** Start DATASET EXCERPTS **

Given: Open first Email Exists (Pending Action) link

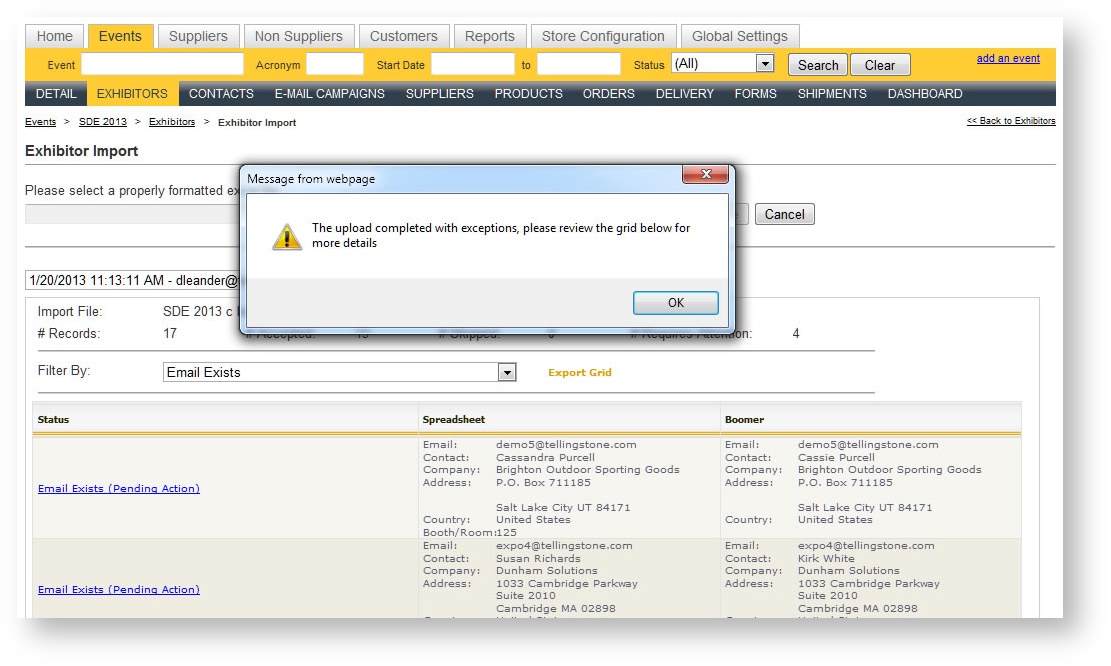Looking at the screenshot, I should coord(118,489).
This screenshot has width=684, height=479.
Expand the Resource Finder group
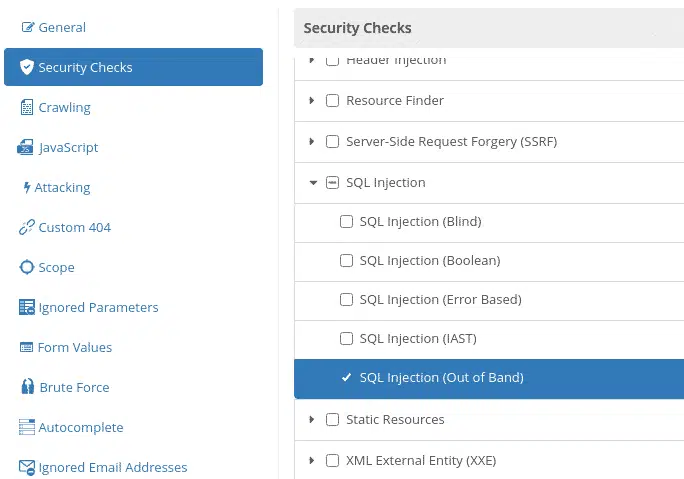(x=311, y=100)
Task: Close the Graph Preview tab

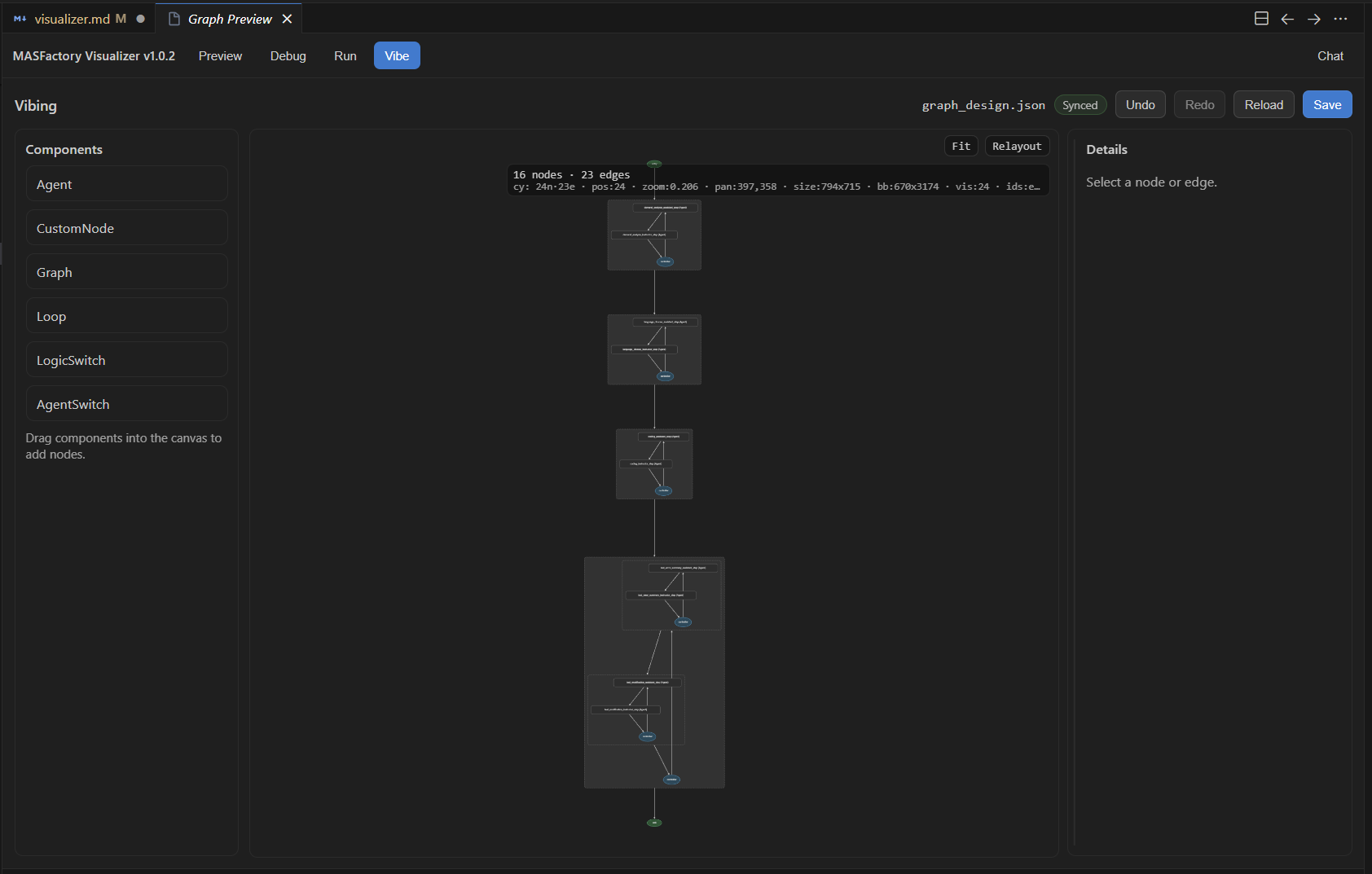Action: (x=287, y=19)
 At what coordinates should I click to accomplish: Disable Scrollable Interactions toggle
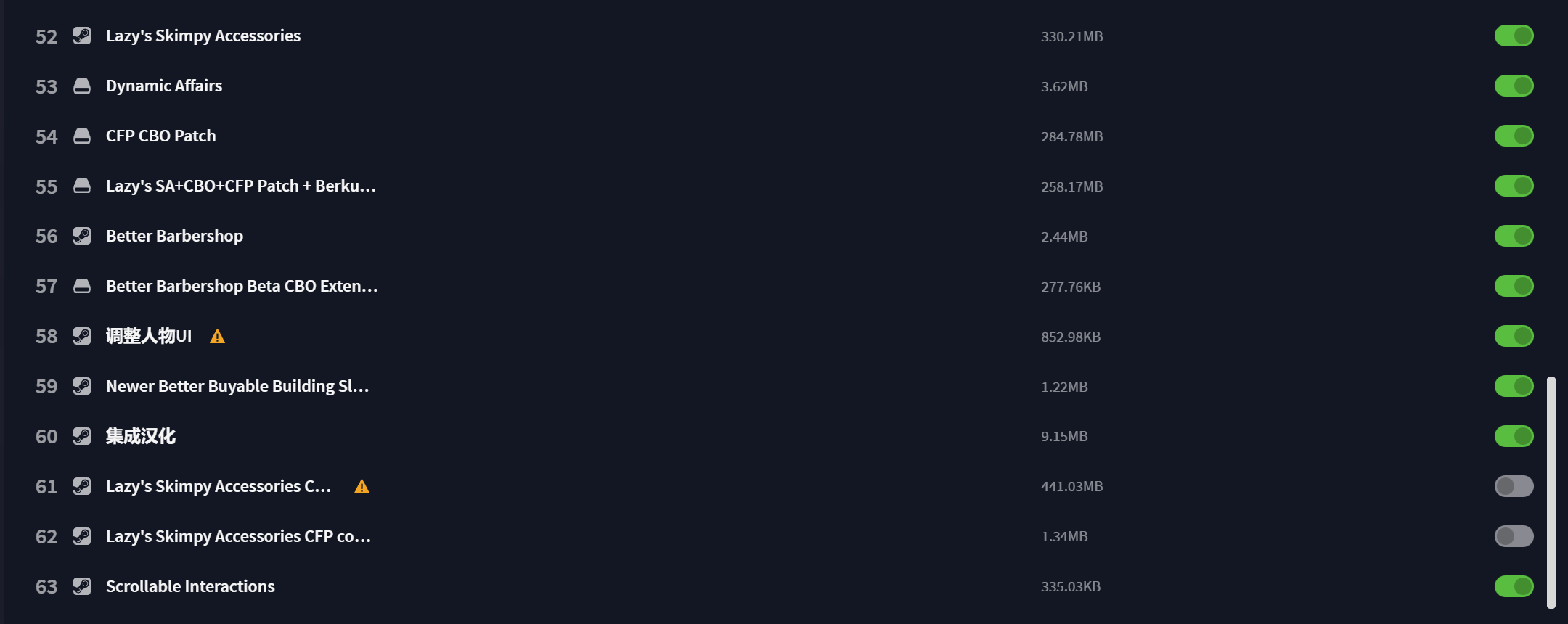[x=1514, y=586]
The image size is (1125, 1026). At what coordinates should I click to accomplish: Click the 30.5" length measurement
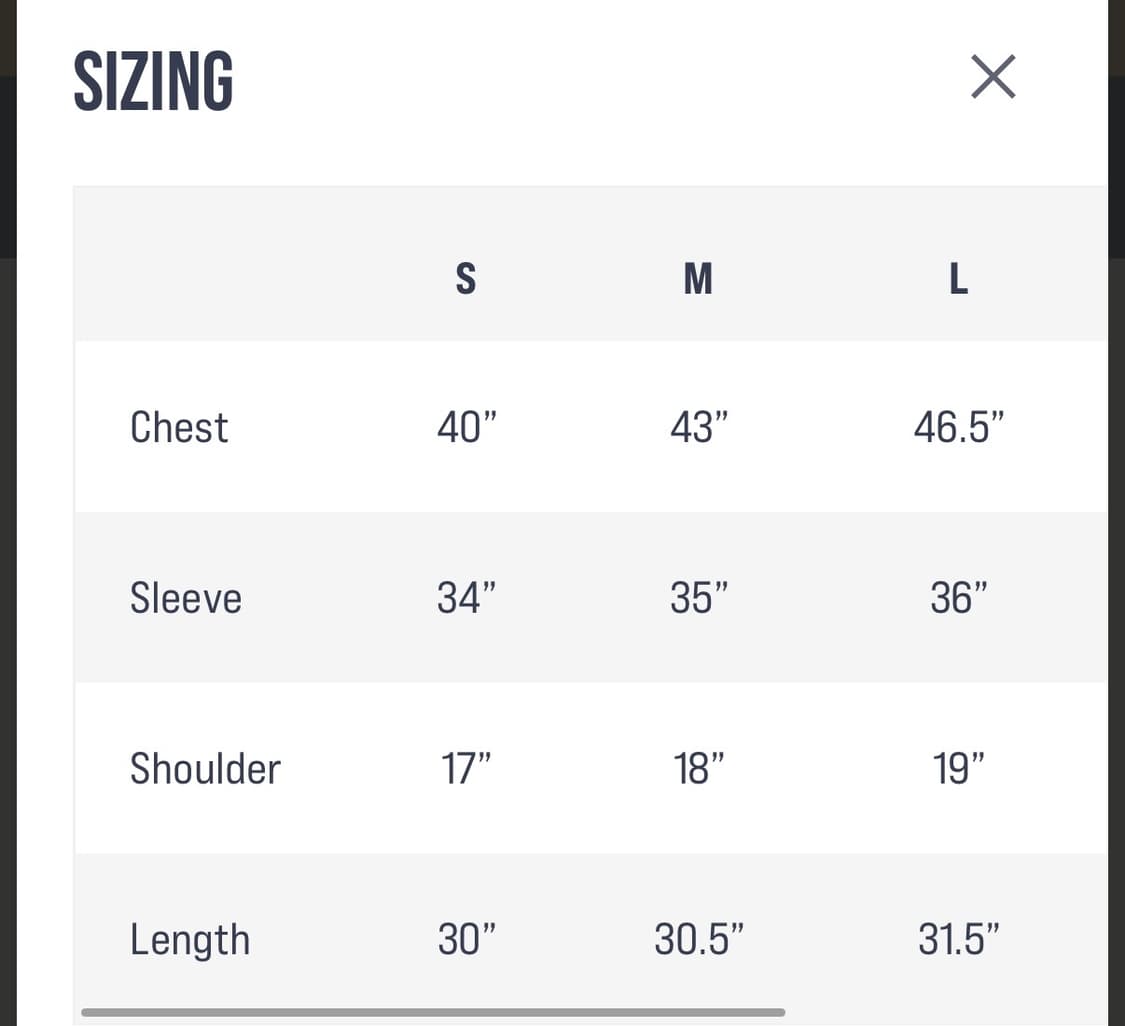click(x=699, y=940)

** End DATASET EXCERPTS **
** Start DATASET EXCERPTS **

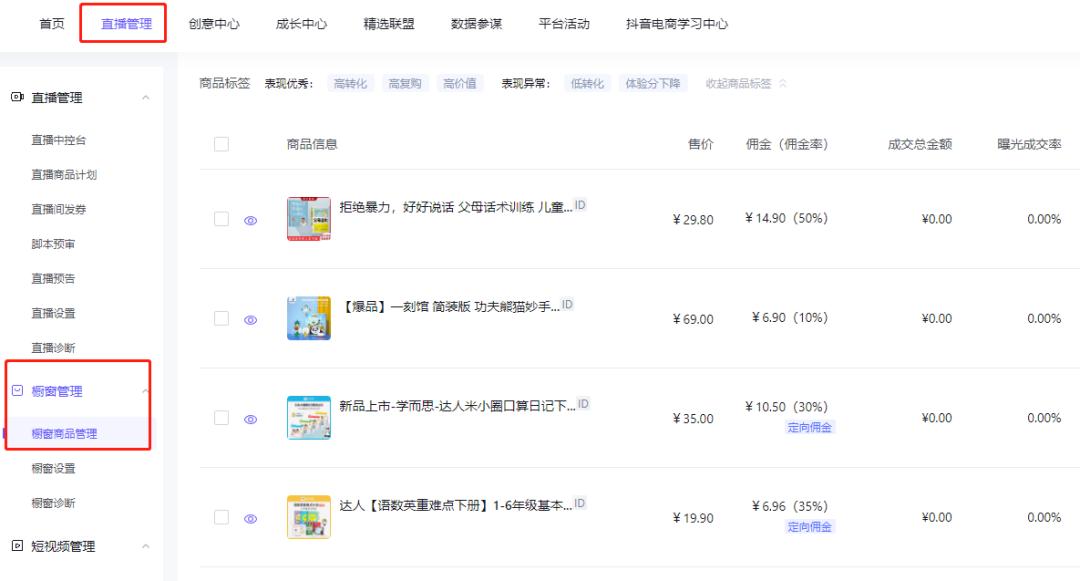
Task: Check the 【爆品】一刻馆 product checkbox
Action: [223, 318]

** End DATASET EXCERPTS **

▶ [PROBLEM REQUIREMENTS]: Quote the lines starting with the line containing "The image size" and going on through the line containing "click(x=699, y=940)", without the pictures.

▶ [THE SOLUTION]:
The image size is (1125, 1026). At what coordinates should I click to accomplish: Click the 30.5" length measurement
click(x=699, y=940)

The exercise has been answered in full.